LOREEN GILBERT: Well, you know, I think valuations are always a concern. And I think we've seen just in the last few days, some concerns about technology, and has there been overexuberance in the area of AI and has it kind of gotten ahead of itself. So I think you have to be mindful of the prices that you're paying for stocks because how much has already been embedded to those future earnings that are going to happen.

So definitely being mindful of the price. And that could derail certain areas or certain stocks. But I will say, overall, we're very bullish for the rest of the year.

JOSH LIPTON: I'm interested, Loreen, we did hear from Federal Reserve Governor Christopher Waller. And it was interesting. Basically he's saying, listen, he's in no rush to cut rates. You know, that's going to be data dependent.

It all depends on the data he gets and whether it cooperates. And whether you think we've kind of switched narratives here, whether we're even our investors even as focused as they are about those Fed cuts, Loreen, or whether no now the focus is really on the economy and the revival of corporate profit growth.

LOREEN GILBERT: Well, all of those things are important.

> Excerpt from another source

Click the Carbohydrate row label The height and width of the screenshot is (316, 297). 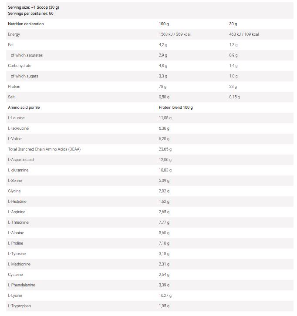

So, you know, like I said, that we're not going into recession, that's key. We the Fed made it clear last week. There's still three rate cuts on the table for this year.

And so our expectation is that's probably June, September, and December. And you have one member who's saying, yeah, we're going to hold. And, of course, the Fed's job is to talk tough until they actually make a move.

But our expectation is we are going to see those three rate cuts, this year two rate cuts next year, three rate cuts the year after that. So the trend is our friend. And the trend is lower rates. And that's very good for stocks and it's very good for bonds. So all the way around, it's good for both.

AKIKO FUJITA: Loreen, we have seen this rally broadening out beyond the mega cap stocks that really led the gains at least in Q1. As you think about where this can go, what are you buying into right now?

LOREEN GILBERT: Well, you're right. We needed a broadening out of the market. And last year, the market was very narrow. The Magnificent Seven really took over the whole market.

And so now, we're looking at small caps, which we have said for quite a while was an area of opportunity with valuations. And we definitely like the small cap market. As rates come down, that is a positive catalyst for small caps. It's easier for them to get financing.

So we definitely like that. We also like some areas of international but I'll say we've been very underweight international. We just got news that the UK has been in a recession.

And I think that when we get revisions for the rest of Europe, we're going to see many European countries also in that same situation of having been in a recession. So we've been staying away from that more so we like now Japan with it being shareholder friendly now versus stakeholder friendly. And so I think there are some definite opportunities when we look at valuations there in Japan.

And now, deflationary fears coming off the table. So that's an area that we like.

JOSH LIPTON: Loreen, final question, your advice for fixed income investors listening right now. What would be your guidance there?

LOREEN GILBERT: So our guidance would be not to really stretch for yield because those spreads are tight. And so we're not going out to the high yield. But we see just within investment grade opportunities in treasuries, the 10-year, we think is an opportunity right where we are right now to not only get coupon, but also some capital appreciation this year. That would land us probably around 6% for the year. So we like that. And then investment grade corporates.